- Education: New York University (B.S.), University of California, Berkeley (Ph.D.)
- Scientific career
- Fields: Molecular biology
- Workplaces: University of California, Berkeley
- Doctoral advisor: John E. Hearst
- Website: mcb.berkeley.edu/labs/botchan/

= Michael Botchan =

American researcher

Michael Botchan is a professor of biochemistry and molecular biology at the University of California, Berkeley, where his research focuses on regulation of DNA replication during cell division. Botchan is a member of the United States National Academy of Sciences and the American Academy of Arts and Sciences and was appointed as the dean of the university's Division of Biological Sciences in 2017.
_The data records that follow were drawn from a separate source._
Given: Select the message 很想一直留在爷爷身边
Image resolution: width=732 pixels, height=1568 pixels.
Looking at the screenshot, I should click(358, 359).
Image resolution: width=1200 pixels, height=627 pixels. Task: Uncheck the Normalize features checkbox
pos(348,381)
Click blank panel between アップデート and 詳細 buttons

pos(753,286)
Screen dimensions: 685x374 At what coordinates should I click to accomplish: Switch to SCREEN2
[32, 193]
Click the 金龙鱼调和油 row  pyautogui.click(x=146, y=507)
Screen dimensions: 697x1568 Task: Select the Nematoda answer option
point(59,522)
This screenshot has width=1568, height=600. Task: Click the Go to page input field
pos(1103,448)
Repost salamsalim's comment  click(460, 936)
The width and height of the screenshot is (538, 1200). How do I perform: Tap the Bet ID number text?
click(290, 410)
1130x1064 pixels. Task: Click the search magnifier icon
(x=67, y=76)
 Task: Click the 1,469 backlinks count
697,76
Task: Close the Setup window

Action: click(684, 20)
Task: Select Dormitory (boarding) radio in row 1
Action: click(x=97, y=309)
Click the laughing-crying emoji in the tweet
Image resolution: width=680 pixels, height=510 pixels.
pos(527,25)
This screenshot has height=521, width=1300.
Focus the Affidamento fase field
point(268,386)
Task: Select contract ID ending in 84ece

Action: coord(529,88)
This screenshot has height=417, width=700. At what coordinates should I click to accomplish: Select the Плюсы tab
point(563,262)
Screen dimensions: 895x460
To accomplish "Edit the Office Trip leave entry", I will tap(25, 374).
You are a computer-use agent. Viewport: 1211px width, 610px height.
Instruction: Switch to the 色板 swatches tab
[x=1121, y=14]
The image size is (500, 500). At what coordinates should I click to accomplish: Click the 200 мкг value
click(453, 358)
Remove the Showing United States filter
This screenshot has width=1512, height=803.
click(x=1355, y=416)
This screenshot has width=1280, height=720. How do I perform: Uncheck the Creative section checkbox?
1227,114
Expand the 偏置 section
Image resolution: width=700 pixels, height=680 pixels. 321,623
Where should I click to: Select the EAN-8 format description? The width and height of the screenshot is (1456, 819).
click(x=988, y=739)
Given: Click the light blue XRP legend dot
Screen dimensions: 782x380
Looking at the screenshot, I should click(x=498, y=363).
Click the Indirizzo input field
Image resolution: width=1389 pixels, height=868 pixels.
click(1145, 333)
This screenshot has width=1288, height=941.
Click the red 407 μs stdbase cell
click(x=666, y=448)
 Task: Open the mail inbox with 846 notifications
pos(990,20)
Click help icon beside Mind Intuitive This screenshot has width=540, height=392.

==Education and academic career==
Botchan attended New York University as an undergraduate and received his bachelor's degree in biology in 1967. He received his Ph.D. in biophysics from the University of California, Berkeley in 1972. He then became a postdoctoral fellow and subsequently a staff scientist at the Cold Spring Harbor Laboratory. In 1980, he joined the faculty at Berkeley, and has subsequently served as the co-chair of the Department of Molecular and Cell Biology. He was appointed the interim dean of the Division of Biological Sciences in 2017, and received a permanent appointment in 2017. He also serves as the chair of the Medical Advisory Board of the Howard Hughes Medical Institute.

==Awards and honors==
Botchan was elected to the American Academy of Arts and Sciences in 2006 and to the United States National Academy of Sciences in 2008.

==Research==
Work in Botchan's laboratory focuses on studying the regulation of DNA replication during cell division, using Drosophila embryos as a model organism. The group has been particularly interested in the mechanisms of genomic integration of DNA oncoviruses and in the characterization of the eukaryotic origin recognition complex.